(Work to be completed):
Could you copy every record exactly as it appears?

BEGIN Information given

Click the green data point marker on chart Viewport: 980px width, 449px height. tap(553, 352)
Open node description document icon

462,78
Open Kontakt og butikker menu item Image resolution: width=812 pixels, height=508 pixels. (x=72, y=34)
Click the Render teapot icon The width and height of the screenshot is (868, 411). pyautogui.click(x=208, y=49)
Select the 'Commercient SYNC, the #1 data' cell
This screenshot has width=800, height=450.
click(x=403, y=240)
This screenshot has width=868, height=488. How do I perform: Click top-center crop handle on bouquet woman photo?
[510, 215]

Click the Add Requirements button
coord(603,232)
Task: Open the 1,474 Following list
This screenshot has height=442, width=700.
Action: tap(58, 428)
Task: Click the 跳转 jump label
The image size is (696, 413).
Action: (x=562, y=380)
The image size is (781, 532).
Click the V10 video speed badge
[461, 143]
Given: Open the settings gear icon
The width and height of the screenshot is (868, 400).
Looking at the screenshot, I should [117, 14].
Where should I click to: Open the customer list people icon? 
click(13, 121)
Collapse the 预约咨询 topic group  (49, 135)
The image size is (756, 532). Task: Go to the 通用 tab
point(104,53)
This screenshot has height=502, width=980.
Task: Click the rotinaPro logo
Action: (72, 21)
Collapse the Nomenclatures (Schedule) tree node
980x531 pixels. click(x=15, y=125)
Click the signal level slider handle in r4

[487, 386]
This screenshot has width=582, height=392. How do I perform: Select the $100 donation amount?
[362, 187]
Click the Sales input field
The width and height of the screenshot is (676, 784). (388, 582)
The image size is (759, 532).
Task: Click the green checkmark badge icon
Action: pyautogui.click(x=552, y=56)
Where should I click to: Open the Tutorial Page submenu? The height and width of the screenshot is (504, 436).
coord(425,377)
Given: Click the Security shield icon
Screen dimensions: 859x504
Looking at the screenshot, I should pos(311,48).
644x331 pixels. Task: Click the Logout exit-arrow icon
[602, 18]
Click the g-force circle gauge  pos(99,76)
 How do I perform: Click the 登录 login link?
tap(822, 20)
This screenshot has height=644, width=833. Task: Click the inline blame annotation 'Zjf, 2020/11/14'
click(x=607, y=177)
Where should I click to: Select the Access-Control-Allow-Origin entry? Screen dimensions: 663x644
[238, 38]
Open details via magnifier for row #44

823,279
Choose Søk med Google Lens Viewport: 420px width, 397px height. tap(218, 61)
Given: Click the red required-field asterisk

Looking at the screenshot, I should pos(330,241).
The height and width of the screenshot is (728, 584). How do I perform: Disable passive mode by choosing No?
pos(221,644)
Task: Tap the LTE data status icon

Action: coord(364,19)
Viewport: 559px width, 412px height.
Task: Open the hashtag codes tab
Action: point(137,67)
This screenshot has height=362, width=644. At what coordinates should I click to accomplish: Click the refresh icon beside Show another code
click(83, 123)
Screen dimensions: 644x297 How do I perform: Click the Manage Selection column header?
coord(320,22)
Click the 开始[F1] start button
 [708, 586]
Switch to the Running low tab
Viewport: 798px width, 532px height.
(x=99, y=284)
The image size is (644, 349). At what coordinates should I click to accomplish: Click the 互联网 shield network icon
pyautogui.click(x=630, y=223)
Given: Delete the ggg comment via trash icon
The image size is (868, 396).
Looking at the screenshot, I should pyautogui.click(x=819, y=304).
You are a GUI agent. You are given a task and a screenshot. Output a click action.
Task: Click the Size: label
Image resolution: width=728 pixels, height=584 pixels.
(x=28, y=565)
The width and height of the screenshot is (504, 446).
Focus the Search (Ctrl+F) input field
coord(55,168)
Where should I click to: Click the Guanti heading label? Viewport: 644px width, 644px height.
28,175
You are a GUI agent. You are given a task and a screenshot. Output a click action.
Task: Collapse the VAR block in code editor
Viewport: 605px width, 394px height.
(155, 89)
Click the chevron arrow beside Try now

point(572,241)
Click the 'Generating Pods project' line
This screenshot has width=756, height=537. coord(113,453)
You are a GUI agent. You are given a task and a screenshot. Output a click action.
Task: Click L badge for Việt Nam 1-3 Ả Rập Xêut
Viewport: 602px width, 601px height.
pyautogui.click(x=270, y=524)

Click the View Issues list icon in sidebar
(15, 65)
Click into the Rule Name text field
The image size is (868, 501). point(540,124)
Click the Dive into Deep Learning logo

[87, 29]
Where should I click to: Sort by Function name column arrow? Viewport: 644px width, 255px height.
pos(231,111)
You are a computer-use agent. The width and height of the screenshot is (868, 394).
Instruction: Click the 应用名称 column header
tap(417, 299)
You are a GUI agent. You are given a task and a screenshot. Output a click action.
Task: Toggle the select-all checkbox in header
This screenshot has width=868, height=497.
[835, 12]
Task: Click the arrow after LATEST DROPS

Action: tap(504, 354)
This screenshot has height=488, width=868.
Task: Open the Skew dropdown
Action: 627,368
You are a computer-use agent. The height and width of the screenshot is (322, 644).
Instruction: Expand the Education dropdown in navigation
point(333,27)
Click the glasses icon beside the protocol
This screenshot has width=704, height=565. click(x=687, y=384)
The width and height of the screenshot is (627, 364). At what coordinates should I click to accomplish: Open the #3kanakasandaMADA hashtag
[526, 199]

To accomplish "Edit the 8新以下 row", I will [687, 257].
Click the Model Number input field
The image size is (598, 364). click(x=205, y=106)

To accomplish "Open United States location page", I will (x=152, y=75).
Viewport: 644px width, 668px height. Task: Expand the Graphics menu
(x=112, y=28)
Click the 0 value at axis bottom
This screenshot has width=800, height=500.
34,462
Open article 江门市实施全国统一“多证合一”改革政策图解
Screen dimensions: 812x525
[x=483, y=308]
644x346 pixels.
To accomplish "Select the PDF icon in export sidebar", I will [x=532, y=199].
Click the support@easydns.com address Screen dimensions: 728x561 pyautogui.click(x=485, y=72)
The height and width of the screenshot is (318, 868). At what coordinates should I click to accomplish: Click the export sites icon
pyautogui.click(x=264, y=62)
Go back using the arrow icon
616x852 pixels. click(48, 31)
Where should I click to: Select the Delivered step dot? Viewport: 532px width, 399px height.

END Information given

(Output for this exercise):
Click the green data point marker on chart Viewport: 980px width, 449px height. tap(553, 352)
Open node description document icon

462,78
Open Kontakt og butikker menu item Image resolution: width=812 pixels, height=508 pixels. (x=72, y=34)
Click the Render teapot icon The width and height of the screenshot is (868, 411). pyautogui.click(x=208, y=49)
Select the 'Commercient SYNC, the #1 data' cell
This screenshot has width=800, height=450.
click(x=403, y=240)
This screenshot has width=868, height=488. How do I perform: Click top-center crop handle on bouquet woman photo?
[510, 215]

Click the Add Requirements button
coord(603,232)
Task: Open the 1,474 Following list
This screenshot has height=442, width=700.
Action: tap(58, 428)
Task: Click the 跳转 jump label
The image size is (696, 413).
Action: (x=562, y=380)
The image size is (781, 532).
Click the V10 video speed badge
[461, 143]
Given: Open the settings gear icon
The width and height of the screenshot is (868, 400).
Looking at the screenshot, I should [117, 14].
Where should I click to: Open the customer list people icon? 
click(13, 121)
Collapse the 预约咨询 topic group  (49, 135)
The image size is (756, 532). Task: Go to the 通用 tab
point(104,53)
This screenshot has height=502, width=980.
Task: Click the rotinaPro logo
Action: (72, 21)
Collapse the Nomenclatures (Schedule) tree node
980x531 pixels. click(x=15, y=125)
Click the signal level slider handle in r4

[487, 386]
This screenshot has width=582, height=392. How do I perform: Select the $100 donation amount?
[362, 187]
Click the Sales input field
The width and height of the screenshot is (676, 784). (388, 582)
The image size is (759, 532).
Task: Click the green checkmark badge icon
Action: pyautogui.click(x=552, y=56)
Where should I click to: Open the Tutorial Page submenu? The height and width of the screenshot is (504, 436).
coord(425,377)
Given: Click the Security shield icon
Screen dimensions: 859x504
Looking at the screenshot, I should pos(311,48).
644x331 pixels. Task: Click the Logout exit-arrow icon
[602, 18]
Click the g-force circle gauge  pos(99,76)
 How do I perform: Click the 登录 login link?
tap(822, 20)
This screenshot has height=644, width=833. Task: Click the inline blame annotation 'Zjf, 2020/11/14'
click(x=607, y=177)
Where should I click to: Select the Access-Control-Allow-Origin entry? Screen dimensions: 663x644
[238, 38]
Open details via magnifier for row #44

823,279
Choose Søk med Google Lens Viewport: 420px width, 397px height. tap(218, 61)
Given: Click the red required-field asterisk

Looking at the screenshot, I should pos(330,241).
The height and width of the screenshot is (728, 584). How do I perform: Disable passive mode by choosing No?
pos(221,644)
Task: Tap the LTE data status icon

Action: coord(364,19)
Viewport: 559px width, 412px height.
Task: Open the hashtag codes tab
Action: point(137,67)
This screenshot has height=362, width=644. At what coordinates should I click to accomplish: Click the refresh icon beside Show another code
click(83, 123)
Screen dimensions: 644x297 How do I perform: Click the Manage Selection column header?
coord(320,22)
Click the 开始[F1] start button
 [708, 586]
Switch to the Running low tab
Viewport: 798px width, 532px height.
(x=99, y=284)
The image size is (644, 349). At what coordinates should I click to accomplish: Click the 互联网 shield network icon
pyautogui.click(x=630, y=223)
Given: Delete the ggg comment via trash icon
The image size is (868, 396).
Looking at the screenshot, I should pyautogui.click(x=819, y=304).
You are a GUI agent. You are given a task and a screenshot. Output a click action.
Task: Click the Size: label
Image resolution: width=728 pixels, height=584 pixels.
(x=28, y=565)
The width and height of the screenshot is (504, 446).
Focus the Search (Ctrl+F) input field
coord(55,168)
Where should I click to: Click the Guanti heading label? Viewport: 644px width, 644px height.
28,175
You are a GUI agent. You are given a task and a screenshot. Output a click action.
Task: Collapse the VAR block in code editor
Viewport: 605px width, 394px height.
(155, 89)
Click the chevron arrow beside Try now

point(572,241)
Click the 'Generating Pods project' line
This screenshot has width=756, height=537. coord(113,453)
You are a GUI agent. You are given a task and a screenshot. Output a click action.
Task: Click L badge for Việt Nam 1-3 Ả Rập Xêut
Viewport: 602px width, 601px height.
pyautogui.click(x=270, y=524)

Click the View Issues list icon in sidebar
(15, 65)
Click into the Rule Name text field
The image size is (868, 501). point(540,124)
Click the Dive into Deep Learning logo

[87, 29]
Where should I click to: Sort by Function name column arrow? Viewport: 644px width, 255px height.
pos(231,111)
You are a computer-use agent. The width and height of the screenshot is (868, 394).
Instruction: Click the 应用名称 column header
tap(417, 299)
You are a GUI agent. You are given a task and a screenshot. Output a click action.
Task: Toggle the select-all checkbox in header
This screenshot has width=868, height=497.
[835, 12]
Task: Click the arrow after LATEST DROPS

Action: tap(504, 354)
This screenshot has height=488, width=868.
Task: Open the Skew dropdown
Action: 627,368
You are a computer-use agent. The height and width of the screenshot is (322, 644).
Instruction: Expand the Education dropdown in navigation
point(333,27)
Click the glasses icon beside the protocol
This screenshot has width=704, height=565. click(x=687, y=384)
The width and height of the screenshot is (627, 364). At what coordinates should I click to accomplish: Open the #3kanakasandaMADA hashtag
[526, 199]

To accomplish "Edit the 8新以下 row", I will [687, 257].
Click the Model Number input field
The image size is (598, 364). click(x=205, y=106)

To accomplish "Open United States location page", I will (x=152, y=75).
Viewport: 644px width, 668px height. Task: Expand the Graphics menu
(x=112, y=28)
Click the 0 value at axis bottom
This screenshot has width=800, height=500.
34,462
Open article 江门市实施全国统一“多证合一”改革政策图解
Screen dimensions: 812x525
[x=483, y=308]
644x346 pixels.
To accomplish "Select the PDF icon in export sidebar", I will [x=532, y=199].
Click the support@easydns.com address Screen dimensions: 728x561 pyautogui.click(x=485, y=72)
The height and width of the screenshot is (318, 868). At what coordinates should I click to accomplish: Click the export sites icon
pyautogui.click(x=264, y=62)
Go back using the arrow icon
616x852 pixels. click(48, 31)
Where should I click to: Select the Delivered step dot? Viewport: 532px width, 399px height.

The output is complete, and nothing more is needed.